Even if all of this is true, is it worth my life, my everything, to follow Him?

It’s also important to work through these questions in a safe, strong in their faith, community. I leaned really hard on my community during the year that I spent re-evaluating my faith and determining what I believe. I didn’t wrestle through these hard questions alone. I did it around the kitchen table with trusted friends and sitting on the couch with another. I text or called them when I had a question that felt like couldn’t wait. They prayed with me when we were together, and I’m certain they prayed over me even when we weren’t. They knew I was fighting hard to have a really clear understanding of the gospel and what it means to me, and they were in the fight with me. I wasn’t alone.

Maybe you’re thinking, “but Alacyn, I don’t have a community established yet that I can talk to about this.” Please get plugged in to your local church. Even if you are not a Christian or you’re asking tough questions, I pray that your church welcomes you all the more. I pray that they fight this battle with you. It requires vulnerability and humility. It may even require some initiation on your part. But I promise you, it will be worth it in the end.

How It Ends

I don’t know the exact day or time, but I know that late fall of 2020 I became a born-again believer. I repented and gave my life to Jesus, once and for all. There have been so many ups and downs since then and even moments where I’ve held doubt just like I did that Sunday when I began to question everything. But I am reassured by scripture that my salvation is secure, and that no matter where I go or what I do, no one can snatch me from My Father’s hand (John 10:29).

Spoiler alert: we all die. I know, I know. It sounds morbid. It sounds negative. You may even call me a pessimist. In reality?
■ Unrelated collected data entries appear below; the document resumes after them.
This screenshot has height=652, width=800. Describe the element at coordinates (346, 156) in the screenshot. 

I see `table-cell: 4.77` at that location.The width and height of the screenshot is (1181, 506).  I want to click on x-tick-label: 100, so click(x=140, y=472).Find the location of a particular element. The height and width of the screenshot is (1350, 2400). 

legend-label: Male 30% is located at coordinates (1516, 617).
I am a realist. And you need to know that Christ died for you and there is nothing you can do to save yourself, except trust him as your Lord and Savior. If we all die in the end, isn’t it worth being 100% certain of your salvation?
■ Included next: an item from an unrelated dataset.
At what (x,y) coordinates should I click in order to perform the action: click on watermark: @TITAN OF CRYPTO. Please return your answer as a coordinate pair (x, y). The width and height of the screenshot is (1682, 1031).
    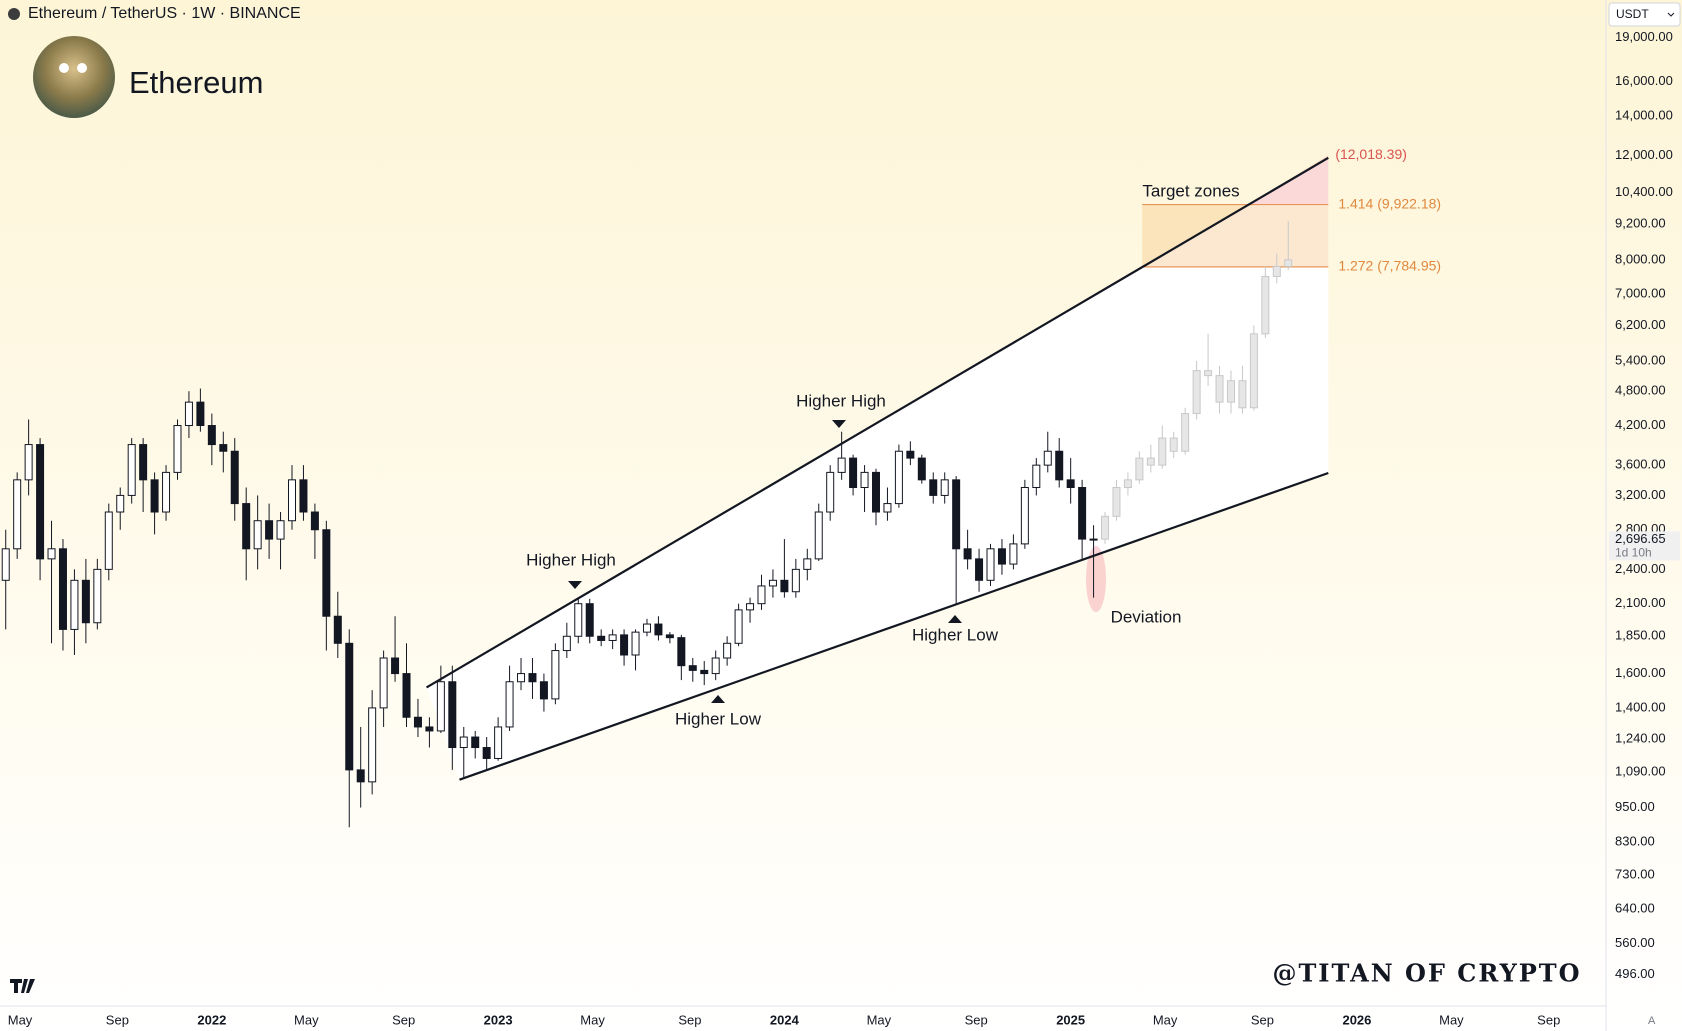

If you are already a believer, praise God! I’m excited to have another sister in Christ follow me on this journey. I hope that you find my testimony encouraging. I would love to hear yours! Send me an email at alacyn@creatingchristiancommunity.com to share your story and title your message “Testimony” so I know to read it and respond.

If you are not a believer, I hope you know that there is so much hope for you too my friend. The first step is to pray to ask God to help you. And He will! He is faithful to meet you where you are, you don’t have to clean yourself to come to Him. He desires you just as you are, and He delights in answering our prayers.

And this is the confidence that we have toward Him, that if we ask anything according to His will He hears us.

1 John 5:14

The second step is to ask for help from others. We need Christ-centered community to encourage us and point us to the one who saves us. I pray that you find a community that supports you and is able to answer your toughest questions. I’ve been where you are now, and I know it’s hard. SO hard. But keep fighting! Keep asking the hard questions! Keep pursuing Him! This fight is worthwhile; don’t give up. Your literal life and soul depend on it. And remember, we have a mighty Helper and divine Protector in this battle with us; you’re not fighting alone.